Moscow has indicated it is considering freeing four imprisoned Ukrainians, including filmmaker Oleh Sentsov, who were convicted by Russian courts on charges related to Russia's forcible annexation of Crimea and derided by critics as politically motivated.
The Russian Justice Ministry said in a statement on April 8 that it had asked the Federal Penitentiary Service to prepare documents for the transfer of the four men back to Ukraine following a March 10 request from Kyiv.
However, the ministry said any final decision to hand over Sentsov, Hennadiy Afanasyev, Oleksandr Kolchenko, and Yuriy Soloshenko would be made by Russian courts.
The four are among at least 12 Ukrainians in Russian jails on convictions condemned by the Ukrainian and Western governments and some international rights groups.
Ukrainian President Petro Poroshenko earlier this year indicated he would consider exchanging two Russians captured in eastern Ukraine for some of the Ukrainians being held in Russia.
Dubbed the "Crimean terrorists" by the Russian media, Sentsov, Afanasyev, and Kolchenko were arrested soon after Russia's March 2014 annexation of the Ukrainian Black Sea peninsula.
Russian prosecutors accused Sentsov and Kolchenko -- a left-wing activist -- of plotting sabotage and terrorist attacks around Crimea. They built their case largely on testimony from Afanasyev, another activist, although he has recanted and said he was tortured into testifying against the two.
A court in the southern city of Rostov-on-Don convicted Sentsov and Kolchenko in August and sentenced them to 20 and 10 years in prison, respectively.
Afanasyev was sentenced to seven years in prison.
Soloshenko was convicted in October by a Moscow court of espionage.
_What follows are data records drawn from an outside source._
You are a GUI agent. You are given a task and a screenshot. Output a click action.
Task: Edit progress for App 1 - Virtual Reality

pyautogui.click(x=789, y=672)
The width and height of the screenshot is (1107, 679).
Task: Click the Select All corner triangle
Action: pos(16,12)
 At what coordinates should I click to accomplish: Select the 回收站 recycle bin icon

Russia's main security agency insisted he was trying to buy secret components for an air-defense missile system used in both Russia and Ukraine.
Sentsov, whose 2011 film Gamer garnered international acclaim, is among the highest-profile prisoners being held in Russia, and his case drew protests from the European Union and many European filmmakers.
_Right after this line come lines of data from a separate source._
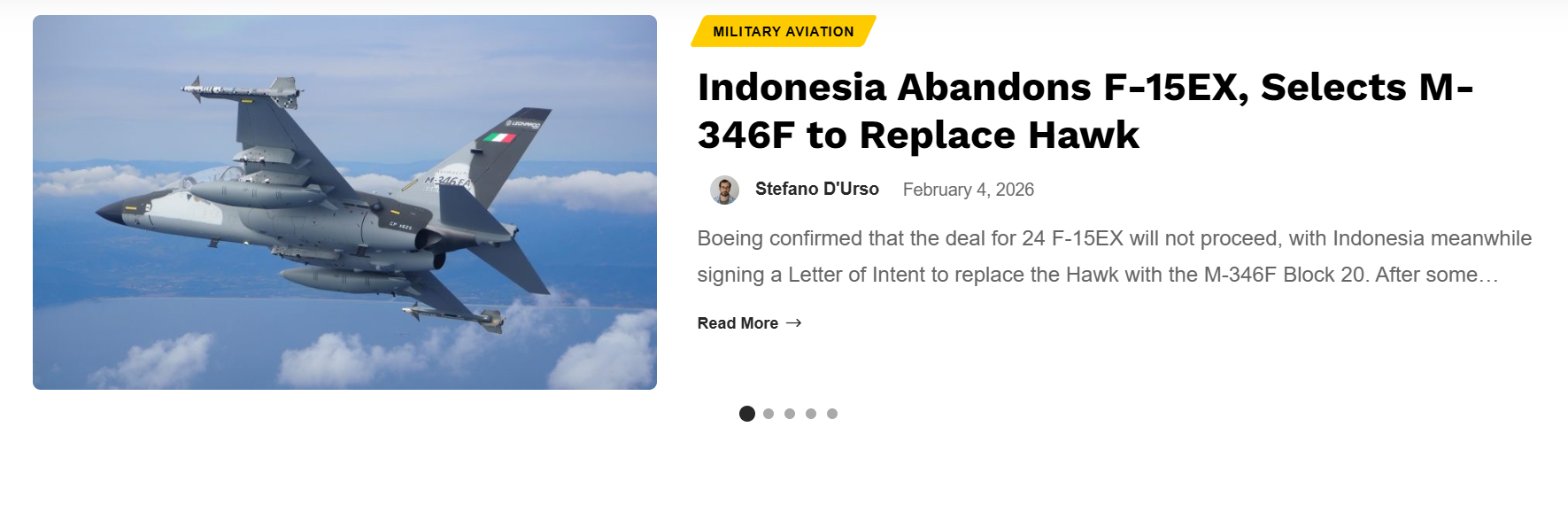Go to the fourth carousel slide dot
This screenshot has height=520, width=1568.
811,414
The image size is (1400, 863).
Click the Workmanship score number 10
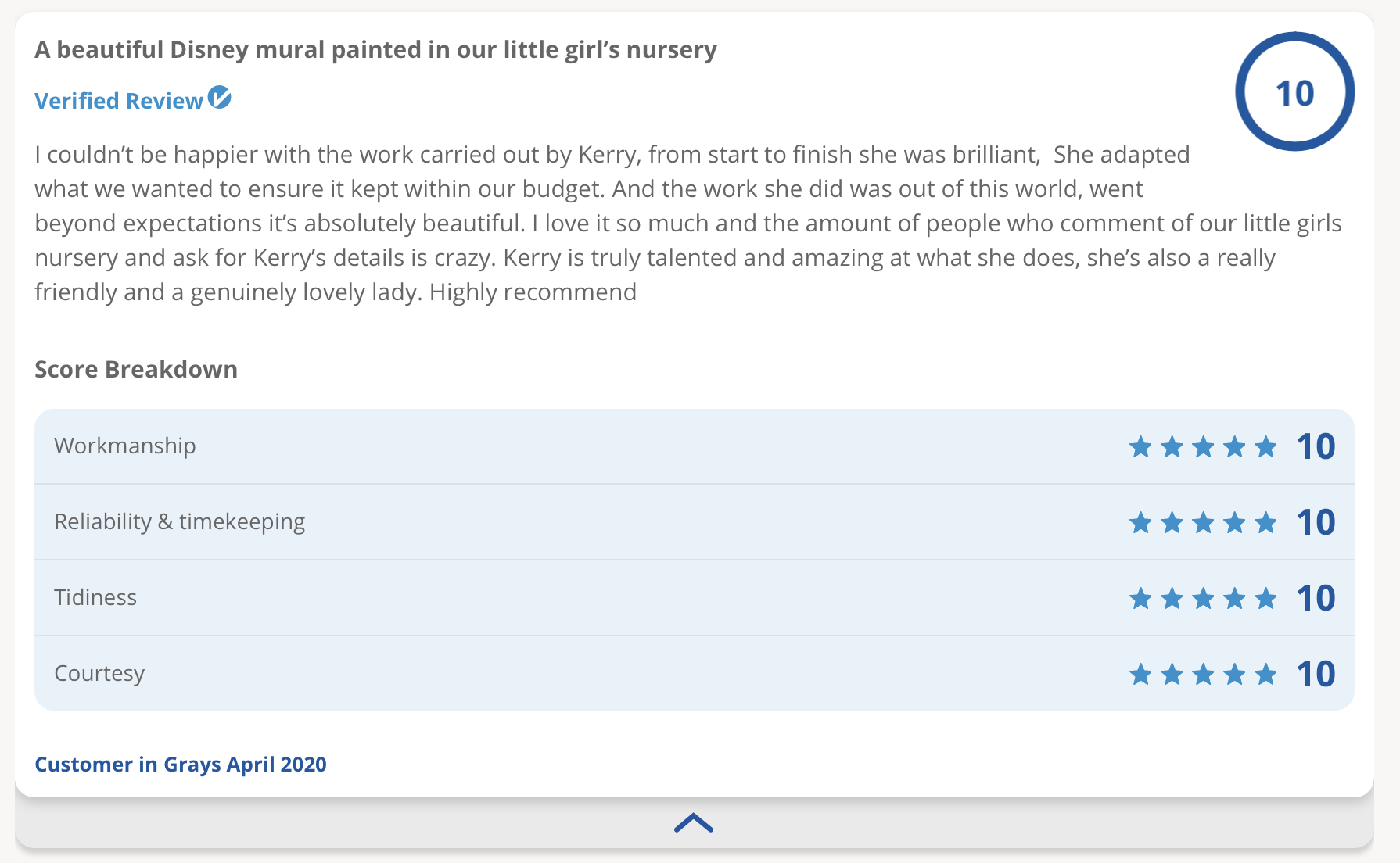(x=1316, y=446)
Sentsov told the Russian court that a "trial by occupiers cannot, by definition, be fair."
Russia is also holding Ukrainian military pilot Nadia Savchenko, who was sentenced by a Russian court last month to more than 20 years in prison after finding her complicit in the deaths of two Russian journalists covering fighting in eastern Ukraine in June 2014.
Savchenko, who is regarded by Ukrainians as a symbol of defiance against Russian aggression, has refused to recognize the validity of her detention and reportedly has launched a dry hunger strike in prison.
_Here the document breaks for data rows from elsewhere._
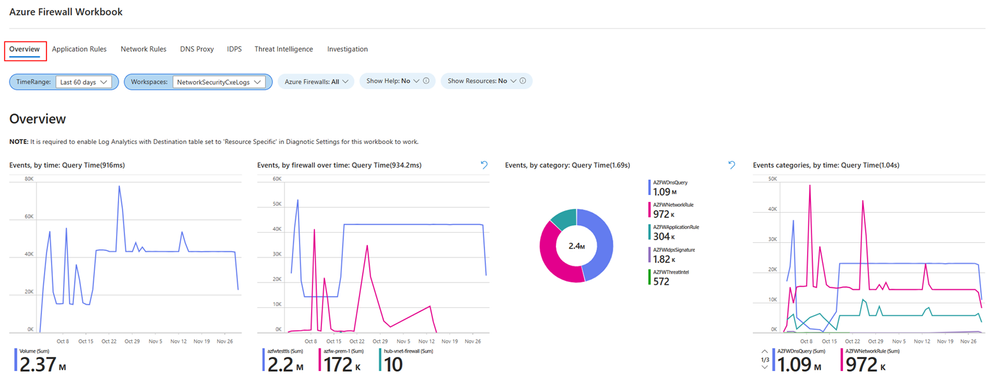999x383 pixels.
Task: Switch to the Threat Intelligence tab
Action: (x=284, y=49)
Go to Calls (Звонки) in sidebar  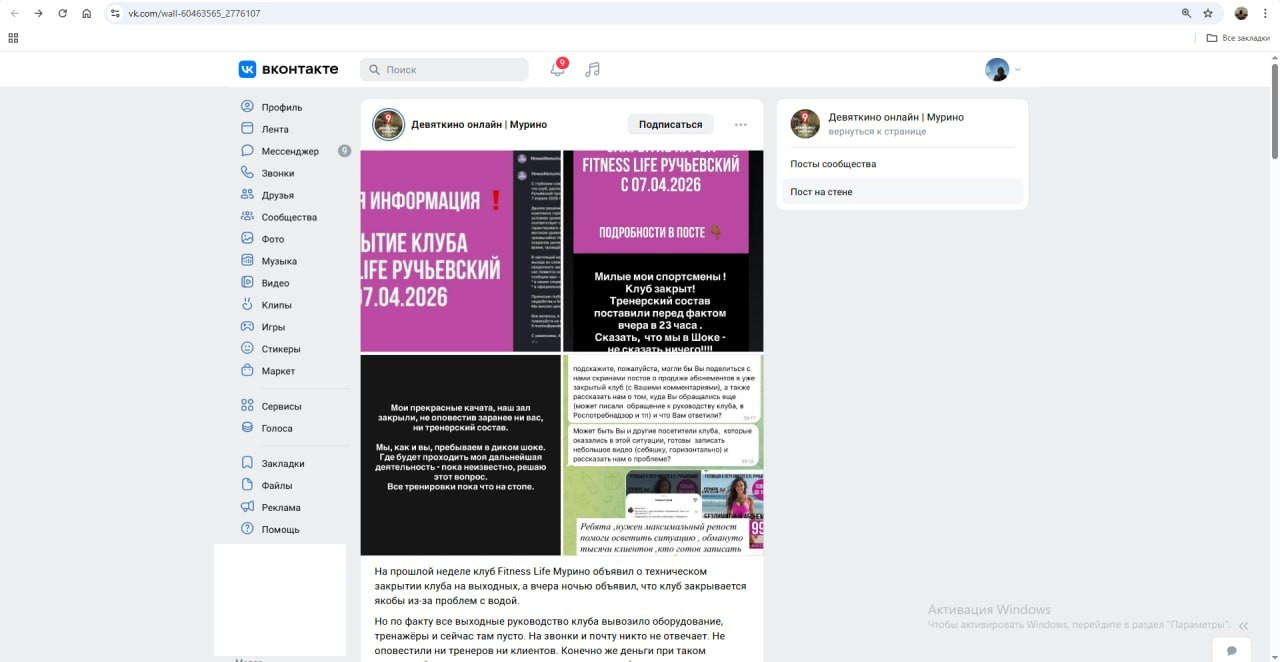tap(277, 173)
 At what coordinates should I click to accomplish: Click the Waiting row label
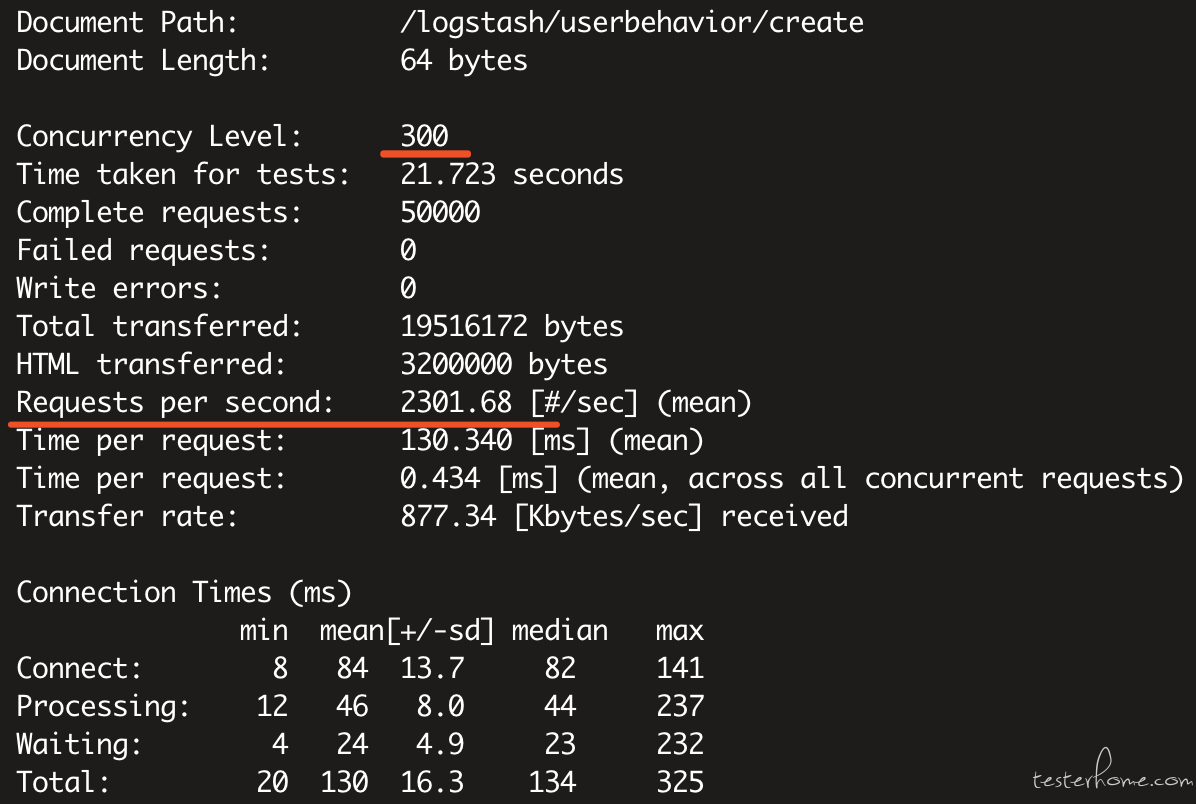point(79,744)
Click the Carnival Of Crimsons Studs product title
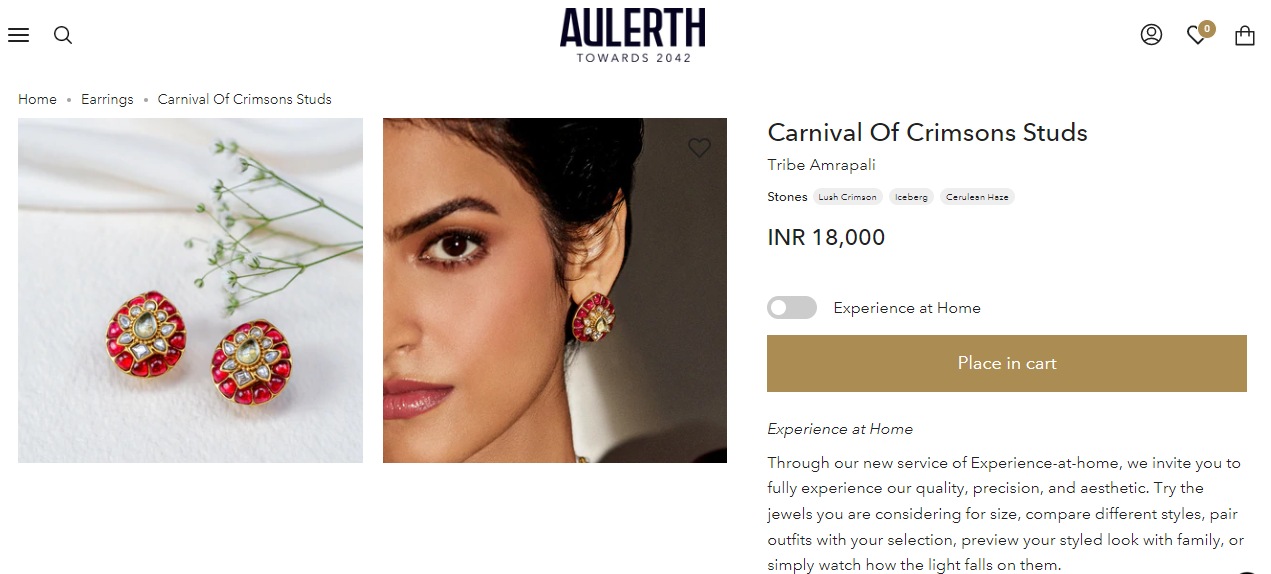 (x=927, y=133)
In a Facebook post on April 8, one of Savchenko's defense lawyers, Ilya Novikov, said after visiting her in prison that her health was beginning to worsen, and that a prison official had warned they would consider force-feeding her.
Novikov also said Savchenko's prison cell was being monitored round-the-clock by video cameras, and that she had stopped using the shower or the washroom in order, he said, "not to give the meathead media any reason to speculate."
A UN resolution refusing to recognize Russia's seizure of Crimea from Ukraine passed overwhelmingly, and Kyiv and NATO accuse Russia of continuing to arm and back -- including with troops -- armed pro-Moscow separatists holding swaths of eastern Ukraine.